[Data entries]:
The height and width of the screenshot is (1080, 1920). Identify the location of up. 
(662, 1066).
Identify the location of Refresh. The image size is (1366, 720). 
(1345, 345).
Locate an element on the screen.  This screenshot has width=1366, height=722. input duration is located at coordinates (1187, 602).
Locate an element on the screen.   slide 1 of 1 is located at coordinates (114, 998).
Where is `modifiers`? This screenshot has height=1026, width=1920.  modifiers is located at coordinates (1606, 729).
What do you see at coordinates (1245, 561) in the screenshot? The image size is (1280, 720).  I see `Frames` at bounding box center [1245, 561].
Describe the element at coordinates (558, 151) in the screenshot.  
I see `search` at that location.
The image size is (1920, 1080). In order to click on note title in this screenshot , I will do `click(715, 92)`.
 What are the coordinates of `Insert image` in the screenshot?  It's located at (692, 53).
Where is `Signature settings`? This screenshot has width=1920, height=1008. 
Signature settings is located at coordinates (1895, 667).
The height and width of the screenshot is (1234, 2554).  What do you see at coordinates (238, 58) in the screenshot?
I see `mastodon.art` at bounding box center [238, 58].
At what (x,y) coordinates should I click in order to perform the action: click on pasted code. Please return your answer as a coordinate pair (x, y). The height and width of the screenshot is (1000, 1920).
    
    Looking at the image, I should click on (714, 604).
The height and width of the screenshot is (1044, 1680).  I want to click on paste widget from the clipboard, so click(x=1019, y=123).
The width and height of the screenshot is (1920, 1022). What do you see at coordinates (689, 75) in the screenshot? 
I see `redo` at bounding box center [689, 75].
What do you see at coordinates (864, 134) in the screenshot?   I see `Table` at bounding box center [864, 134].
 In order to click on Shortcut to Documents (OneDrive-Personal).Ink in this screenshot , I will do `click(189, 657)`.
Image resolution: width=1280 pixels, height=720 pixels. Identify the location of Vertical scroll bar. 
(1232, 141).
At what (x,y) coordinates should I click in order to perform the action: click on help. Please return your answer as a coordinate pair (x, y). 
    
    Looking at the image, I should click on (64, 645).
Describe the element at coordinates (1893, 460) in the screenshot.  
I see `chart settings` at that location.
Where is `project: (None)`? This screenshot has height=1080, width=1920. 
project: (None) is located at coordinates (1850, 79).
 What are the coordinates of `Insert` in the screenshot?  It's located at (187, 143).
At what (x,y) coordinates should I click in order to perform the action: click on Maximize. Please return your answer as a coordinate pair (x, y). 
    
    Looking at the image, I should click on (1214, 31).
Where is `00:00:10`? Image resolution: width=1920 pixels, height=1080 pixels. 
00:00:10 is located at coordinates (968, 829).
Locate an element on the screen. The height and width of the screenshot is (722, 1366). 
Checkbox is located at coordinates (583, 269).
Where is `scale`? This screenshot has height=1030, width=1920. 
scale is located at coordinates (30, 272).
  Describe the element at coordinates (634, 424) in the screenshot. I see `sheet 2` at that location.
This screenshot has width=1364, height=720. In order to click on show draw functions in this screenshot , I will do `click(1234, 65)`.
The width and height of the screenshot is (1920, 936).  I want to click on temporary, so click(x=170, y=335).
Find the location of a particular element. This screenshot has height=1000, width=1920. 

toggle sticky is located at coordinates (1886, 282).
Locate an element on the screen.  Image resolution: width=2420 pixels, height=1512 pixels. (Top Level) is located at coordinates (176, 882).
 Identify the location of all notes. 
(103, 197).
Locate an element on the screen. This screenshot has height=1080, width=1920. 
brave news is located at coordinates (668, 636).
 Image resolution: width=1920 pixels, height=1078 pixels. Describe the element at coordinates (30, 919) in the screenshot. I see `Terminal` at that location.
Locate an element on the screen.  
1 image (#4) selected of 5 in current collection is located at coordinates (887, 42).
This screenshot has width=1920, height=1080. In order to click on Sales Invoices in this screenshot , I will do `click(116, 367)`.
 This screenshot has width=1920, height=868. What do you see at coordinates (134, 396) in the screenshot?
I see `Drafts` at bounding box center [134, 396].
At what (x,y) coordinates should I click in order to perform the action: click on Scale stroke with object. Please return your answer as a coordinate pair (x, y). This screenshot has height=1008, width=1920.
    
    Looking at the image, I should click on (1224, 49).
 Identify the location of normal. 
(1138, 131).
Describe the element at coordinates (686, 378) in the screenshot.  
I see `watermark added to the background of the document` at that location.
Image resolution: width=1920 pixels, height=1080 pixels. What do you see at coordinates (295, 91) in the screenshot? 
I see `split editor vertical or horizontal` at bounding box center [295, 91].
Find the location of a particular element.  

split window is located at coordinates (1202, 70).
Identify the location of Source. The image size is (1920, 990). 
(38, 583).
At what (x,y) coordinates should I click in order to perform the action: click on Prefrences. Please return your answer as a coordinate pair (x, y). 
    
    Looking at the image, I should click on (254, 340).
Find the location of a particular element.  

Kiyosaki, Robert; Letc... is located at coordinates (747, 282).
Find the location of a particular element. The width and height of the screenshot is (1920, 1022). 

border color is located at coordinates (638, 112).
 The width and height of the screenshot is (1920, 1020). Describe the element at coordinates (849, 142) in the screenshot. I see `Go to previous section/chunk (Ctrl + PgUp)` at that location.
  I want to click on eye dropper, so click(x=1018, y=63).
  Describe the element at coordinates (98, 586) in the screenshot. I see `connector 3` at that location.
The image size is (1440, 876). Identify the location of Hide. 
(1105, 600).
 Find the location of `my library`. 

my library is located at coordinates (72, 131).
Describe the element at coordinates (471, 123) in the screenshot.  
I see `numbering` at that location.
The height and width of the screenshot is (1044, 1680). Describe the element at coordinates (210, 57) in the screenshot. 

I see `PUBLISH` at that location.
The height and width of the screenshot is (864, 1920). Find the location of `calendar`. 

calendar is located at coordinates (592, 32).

[What is being asked]:
Reproduce all the records above, substituting "Find the position of" for each occurrence of "Identify the location of" and leaving everything else unchanged.

[The solution]:
The height and width of the screenshot is (1080, 1920). Find the position of up. 
(662, 1066).
Find the position of Refresh. The image size is (1366, 720). 
(1345, 345).
Locate an element on the screen.  This screenshot has width=1366, height=722. input duration is located at coordinates (1187, 602).
Locate an element on the screen.   slide 1 of 1 is located at coordinates (114, 998).
Where is `modifiers`? This screenshot has height=1026, width=1920.  modifiers is located at coordinates (1606, 729).
What do you see at coordinates (1245, 561) in the screenshot? The image size is (1280, 720).  I see `Frames` at bounding box center [1245, 561].
Describe the element at coordinates (558, 151) in the screenshot.  
I see `search` at that location.
The image size is (1920, 1080). In order to click on note title in this screenshot , I will do `click(715, 92)`.
 What are the coordinates of `Insert image` in the screenshot?  It's located at (692, 53).
Where is `Signature settings`? This screenshot has width=1920, height=1008. 
Signature settings is located at coordinates (1895, 667).
The height and width of the screenshot is (1234, 2554).  What do you see at coordinates (238, 58) in the screenshot?
I see `mastodon.art` at bounding box center [238, 58].
At what (x,y) coordinates should I click in order to perform the action: click on pasted code. Please return your answer as a coordinate pair (x, y). The height and width of the screenshot is (1000, 1920).
    
    Looking at the image, I should click on (714, 604).
The height and width of the screenshot is (1044, 1680).  I want to click on paste widget from the clipboard, so click(x=1019, y=123).
The width and height of the screenshot is (1920, 1022). What do you see at coordinates (689, 75) in the screenshot? 
I see `redo` at bounding box center [689, 75].
What do you see at coordinates (864, 134) in the screenshot?   I see `Table` at bounding box center [864, 134].
 In order to click on Shortcut to Documents (OneDrive-Personal).Ink in this screenshot , I will do `click(189, 657)`.
Image resolution: width=1280 pixels, height=720 pixels. Find the position of Vertical scroll bar. 
(1232, 141).
At what (x,y) coordinates should I click in order to perform the action: click on help. Please return your answer as a coordinate pair (x, y). 
    
    Looking at the image, I should click on (64, 645).
Describe the element at coordinates (1893, 460) in the screenshot.  
I see `chart settings` at that location.
Where is `project: (None)`? This screenshot has height=1080, width=1920. 
project: (None) is located at coordinates (1850, 79).
 What are the coordinates of `Insert` in the screenshot?  It's located at (187, 143).
At what (x,y) coordinates should I click in order to perform the action: click on Maximize. Please return your answer as a coordinate pair (x, y). 
    
    Looking at the image, I should click on (1214, 31).
Where is `00:00:10`? Image resolution: width=1920 pixels, height=1080 pixels. 
00:00:10 is located at coordinates (968, 829).
Locate an element on the screen. The height and width of the screenshot is (722, 1366). 
Checkbox is located at coordinates (583, 269).
Where is `scale`? This screenshot has height=1030, width=1920. 
scale is located at coordinates (30, 272).
  Describe the element at coordinates (634, 424) in the screenshot. I see `sheet 2` at that location.
This screenshot has width=1364, height=720. In order to click on show draw functions in this screenshot , I will do `click(1234, 65)`.
The width and height of the screenshot is (1920, 936).  I want to click on temporary, so click(x=170, y=335).
Find the location of a particular element. This screenshot has height=1000, width=1920. 

toggle sticky is located at coordinates (1886, 282).
Locate an element on the screen.  Image resolution: width=2420 pixels, height=1512 pixels. (Top Level) is located at coordinates (176, 882).
 Find the position of all notes. 
(103, 197).
Locate an element on the screen. This screenshot has height=1080, width=1920. 
brave news is located at coordinates (668, 636).
 Image resolution: width=1920 pixels, height=1078 pixels. Describe the element at coordinates (30, 919) in the screenshot. I see `Terminal` at that location.
Locate an element on the screen.  
1 image (#4) selected of 5 in current collection is located at coordinates (887, 42).
This screenshot has width=1920, height=1080. In order to click on Sales Invoices in this screenshot , I will do `click(116, 367)`.
 This screenshot has width=1920, height=868. What do you see at coordinates (134, 396) in the screenshot?
I see `Drafts` at bounding box center [134, 396].
At what (x,y) coordinates should I click in order to perform the action: click on Scale stroke with object. Please return your answer as a coordinate pair (x, y). This screenshot has height=1008, width=1920.
    
    Looking at the image, I should click on (1224, 49).
 Find the position of normal. 
(1138, 131).
Describe the element at coordinates (686, 378) in the screenshot.  
I see `watermark added to the background of the document` at that location.
Image resolution: width=1920 pixels, height=1080 pixels. What do you see at coordinates (295, 91) in the screenshot? 
I see `split editor vertical or horizontal` at bounding box center [295, 91].
Find the location of a particular element.  

split window is located at coordinates (1202, 70).
Find the position of Source. The image size is (1920, 990). 
(38, 583).
At what (x,y) coordinates should I click in order to perform the action: click on Prefrences. Please return your answer as a coordinate pair (x, y). 
    
    Looking at the image, I should click on (254, 340).
Find the location of a particular element.  

Kiyosaki, Robert; Letc... is located at coordinates (747, 282).
Find the location of a particular element. The width and height of the screenshot is (1920, 1022). 

border color is located at coordinates (638, 112).
 The width and height of the screenshot is (1920, 1020). Describe the element at coordinates (849, 142) in the screenshot. I see `Go to previous section/chunk (Ctrl + PgUp)` at that location.
  I want to click on eye dropper, so click(x=1018, y=63).
  Describe the element at coordinates (98, 586) in the screenshot. I see `connector 3` at that location.
The image size is (1440, 876). Find the position of Hide. 
(1105, 600).
 Find the location of `my library`. 

my library is located at coordinates (72, 131).
Describe the element at coordinates (471, 123) in the screenshot.  
I see `numbering` at that location.
The height and width of the screenshot is (1044, 1680). Describe the element at coordinates (210, 57) in the screenshot. 

I see `PUBLISH` at that location.
The height and width of the screenshot is (864, 1920). Find the location of `calendar`. 

calendar is located at coordinates (592, 32).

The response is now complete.